TEXT EXTRACT
= = = = = = =

Home | About | Sematext search-lucene.com search-hadoop.com
 Search Hadoop and all its subprojects:

Switch to Threaded View
HBase >> mail # user >> HBase Table Row Count Optimization - A Solicitation For Help


Copy link to this message
-
Re: HBase Table Row Count Optimization - A Solicitation For Help
HBase is open source. You can check out the source code and look at the
source code.

$ svn info
Path: .
URL: http://svn.apache.org/repos/asf/hbase/branches/0.94
Repository Root: http://svn.apache.org/repos/asf
Repository UUID: 13f79535-47bb-0310-9956-ffa450edef68
Revision: 1525061
On Fri, Sep 20, 2013 at 6:46 PM, James Birchfield <
[EMAIL PROTECTED]> wrote:

> Ted,
>
>         My apologies if I am being thick, but I am looking at the API docs
> here: http://hbase.apache.org/apidocs/index.html and I do not see that
> package.  And the coprocessor package only contains an exception.
>
>         Ok, weird.  Those classes do not show up through normal navigation
> from that link, however, the documentation does exist if I google for it
> directly.  Maybe the javadocs need to be regenerated???  Dunno, but I will
> check it out.
>
> Birch
>
> On Sep 20, 2013, at 6:32 PM, Ted Yu <[EMAIL PROTECTED]> wrote:
>
> > Please take a look at the javadoc
> > for
> src/main/java/org/apache/hadoop/hbase/client/coprocessor/AggregationClient.java
> >
> > As long as the machine can reach your HBase cluster, you should be able
> to
> > run AggregationClient and utilize the AggregateImplementation endpoint in
> > the region servers.
> >
> > Cheers
> >
> >
> > On Fri, Sep 20, 2013 at 6:26 PM, James Birchfield <
> > [EMAIL PROTECTED]> wrote:
> >
> >> Thanks Ted.
> >>
> >> That was the direction I have been working towards as I am learning
> today.
> >> Much appreciation to all the replies to this thread.
> >>
> >> Whether I keep the MapReduce job or utilize the Aggregation coprocessor
> >> (which is turning out that it should be possible for me here), I need to
> >> make sure I am running the client in an efficient manner.  Lars may have
> >> hit upon the core problem.  I am not running the map reduce job on the
> >> cluster, but rather from a stand alone remote java client executing the
> job
> >> in process.  This may very well turn out to be the number one issue.  I
> >> would love it if this turns out to be true.  Would make this a great
> >> learning lesson for me as a relative newcomer to working with HBase, and
> >> potentially allow me to finish this initial task much quicker than I was
> >> thinking.
> >>
> >> So assuming the MapReduce jobs need to be run on the cluster instead of
> >> locally, does a coprocessor endpoint client need to be run the same, or
> is
> >> it safe to run it on a remote machine since the work gets distributed
> out
> >> to the region servers?  Just wondering if I would run into the same
> issues
> >> if what I said above holds true.

= = = = = = =

RECORDS
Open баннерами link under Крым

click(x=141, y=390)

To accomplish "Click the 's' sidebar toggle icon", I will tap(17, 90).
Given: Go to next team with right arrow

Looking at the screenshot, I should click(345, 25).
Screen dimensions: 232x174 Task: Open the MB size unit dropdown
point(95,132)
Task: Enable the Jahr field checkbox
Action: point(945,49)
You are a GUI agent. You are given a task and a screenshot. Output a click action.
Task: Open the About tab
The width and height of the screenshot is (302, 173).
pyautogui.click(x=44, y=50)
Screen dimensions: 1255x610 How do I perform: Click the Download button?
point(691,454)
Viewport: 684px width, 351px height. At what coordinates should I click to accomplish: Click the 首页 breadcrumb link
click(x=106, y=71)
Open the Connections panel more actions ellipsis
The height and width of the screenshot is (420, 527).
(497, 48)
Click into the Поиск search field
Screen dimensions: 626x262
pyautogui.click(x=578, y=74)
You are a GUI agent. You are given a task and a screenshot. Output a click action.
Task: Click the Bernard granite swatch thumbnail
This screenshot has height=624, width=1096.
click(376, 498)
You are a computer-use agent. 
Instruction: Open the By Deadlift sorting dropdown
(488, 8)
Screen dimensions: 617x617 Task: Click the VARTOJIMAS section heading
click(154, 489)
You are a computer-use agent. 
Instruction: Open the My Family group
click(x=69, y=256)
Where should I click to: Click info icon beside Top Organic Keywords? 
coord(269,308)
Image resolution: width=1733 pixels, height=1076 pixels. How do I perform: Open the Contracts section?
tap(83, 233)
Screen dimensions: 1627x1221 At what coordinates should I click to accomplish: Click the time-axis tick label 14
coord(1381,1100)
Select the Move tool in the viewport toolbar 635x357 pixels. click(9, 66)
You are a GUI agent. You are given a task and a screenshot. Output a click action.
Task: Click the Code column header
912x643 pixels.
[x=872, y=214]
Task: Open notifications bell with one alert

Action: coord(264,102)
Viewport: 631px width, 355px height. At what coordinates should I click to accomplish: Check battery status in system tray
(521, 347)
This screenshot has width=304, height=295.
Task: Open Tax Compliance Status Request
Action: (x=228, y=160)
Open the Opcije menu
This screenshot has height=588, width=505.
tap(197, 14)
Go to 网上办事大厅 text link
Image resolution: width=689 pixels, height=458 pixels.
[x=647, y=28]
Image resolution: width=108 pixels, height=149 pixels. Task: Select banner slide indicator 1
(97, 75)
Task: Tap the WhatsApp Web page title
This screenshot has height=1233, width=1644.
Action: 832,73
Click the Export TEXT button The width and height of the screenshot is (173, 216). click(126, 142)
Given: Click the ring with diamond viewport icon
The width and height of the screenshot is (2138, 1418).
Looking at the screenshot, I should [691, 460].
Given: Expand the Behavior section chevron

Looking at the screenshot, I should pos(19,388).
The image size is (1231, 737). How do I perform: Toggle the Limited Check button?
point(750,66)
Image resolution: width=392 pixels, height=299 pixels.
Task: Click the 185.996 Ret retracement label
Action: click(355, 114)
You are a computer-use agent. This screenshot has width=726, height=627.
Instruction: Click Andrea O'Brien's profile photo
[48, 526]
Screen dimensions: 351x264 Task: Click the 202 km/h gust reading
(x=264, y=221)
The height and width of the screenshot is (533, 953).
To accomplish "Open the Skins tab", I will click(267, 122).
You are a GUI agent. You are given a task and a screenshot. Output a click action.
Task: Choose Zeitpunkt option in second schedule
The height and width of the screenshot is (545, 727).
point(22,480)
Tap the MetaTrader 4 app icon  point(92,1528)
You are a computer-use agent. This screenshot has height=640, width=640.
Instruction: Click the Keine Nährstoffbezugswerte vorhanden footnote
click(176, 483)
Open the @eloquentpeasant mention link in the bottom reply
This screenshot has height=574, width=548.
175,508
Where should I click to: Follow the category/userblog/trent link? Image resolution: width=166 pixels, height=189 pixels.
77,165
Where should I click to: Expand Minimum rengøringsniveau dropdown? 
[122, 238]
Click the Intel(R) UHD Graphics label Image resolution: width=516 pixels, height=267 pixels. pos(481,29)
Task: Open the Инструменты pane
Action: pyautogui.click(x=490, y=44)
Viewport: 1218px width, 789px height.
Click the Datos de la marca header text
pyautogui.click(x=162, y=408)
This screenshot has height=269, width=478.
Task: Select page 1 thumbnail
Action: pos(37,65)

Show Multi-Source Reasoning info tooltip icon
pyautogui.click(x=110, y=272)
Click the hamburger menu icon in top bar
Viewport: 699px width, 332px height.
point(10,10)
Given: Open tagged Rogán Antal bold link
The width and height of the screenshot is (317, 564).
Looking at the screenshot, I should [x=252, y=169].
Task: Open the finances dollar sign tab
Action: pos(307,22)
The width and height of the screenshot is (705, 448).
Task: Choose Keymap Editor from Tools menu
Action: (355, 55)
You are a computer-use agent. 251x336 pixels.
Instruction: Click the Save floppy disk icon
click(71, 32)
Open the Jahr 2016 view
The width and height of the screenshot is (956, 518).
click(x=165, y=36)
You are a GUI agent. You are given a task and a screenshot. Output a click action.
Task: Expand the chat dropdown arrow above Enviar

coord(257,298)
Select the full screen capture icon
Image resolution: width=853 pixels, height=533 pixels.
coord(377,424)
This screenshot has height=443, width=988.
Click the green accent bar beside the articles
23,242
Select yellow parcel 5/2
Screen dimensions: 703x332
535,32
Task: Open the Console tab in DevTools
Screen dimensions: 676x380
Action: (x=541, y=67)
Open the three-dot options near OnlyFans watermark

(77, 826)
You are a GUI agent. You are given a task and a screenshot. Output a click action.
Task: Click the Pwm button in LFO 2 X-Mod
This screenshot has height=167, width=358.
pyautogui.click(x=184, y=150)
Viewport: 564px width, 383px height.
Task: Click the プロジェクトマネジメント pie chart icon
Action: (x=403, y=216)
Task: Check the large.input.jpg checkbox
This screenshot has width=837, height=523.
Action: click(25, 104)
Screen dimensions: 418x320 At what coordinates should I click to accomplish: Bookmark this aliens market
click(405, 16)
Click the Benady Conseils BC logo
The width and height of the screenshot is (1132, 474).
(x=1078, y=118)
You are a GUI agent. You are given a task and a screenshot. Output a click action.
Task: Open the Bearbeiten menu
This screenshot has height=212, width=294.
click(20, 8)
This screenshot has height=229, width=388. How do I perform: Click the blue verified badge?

= = = = = = =

CHALLENGE 1
Can you condense the paragraph beginning "Whether I keep the MapReduce job" in the HBase row count thread into a shorter version that keeps its main facts?
CHALLENGE 2
Could you write out the HBase row count thread between "Home | About" and "source code.", inclusive, swapping "open source" for "freely available"?

WRITTEN RESPONSE 1
Whether I keep the MapReduce job or use the Aggregation coprocessor (which looks possible here), I need to run the client efficiently. Lars may have found the core problem: I run the job in process from a stand-alone remote Java client, not on the cluster. If that is the main issue, it would be a good lesson for me as a relative HBase newcomer and could let me finish this initial task much sooner.

WRITTEN RESPONSE 2
Home | About | Sematext search-lucene.com search-hadoop.com
 Search Hadoop and all its subprojects:

Switch to Threaded View
HBase >> mail # user >> HBase Table Row Count Optimization - A Solicitation For Help


Copy link to this message
-
Re: HBase Table Row Count Optimization - A Solicitation For Help
HBase is freely available. You can check out the source code and look at the
source code.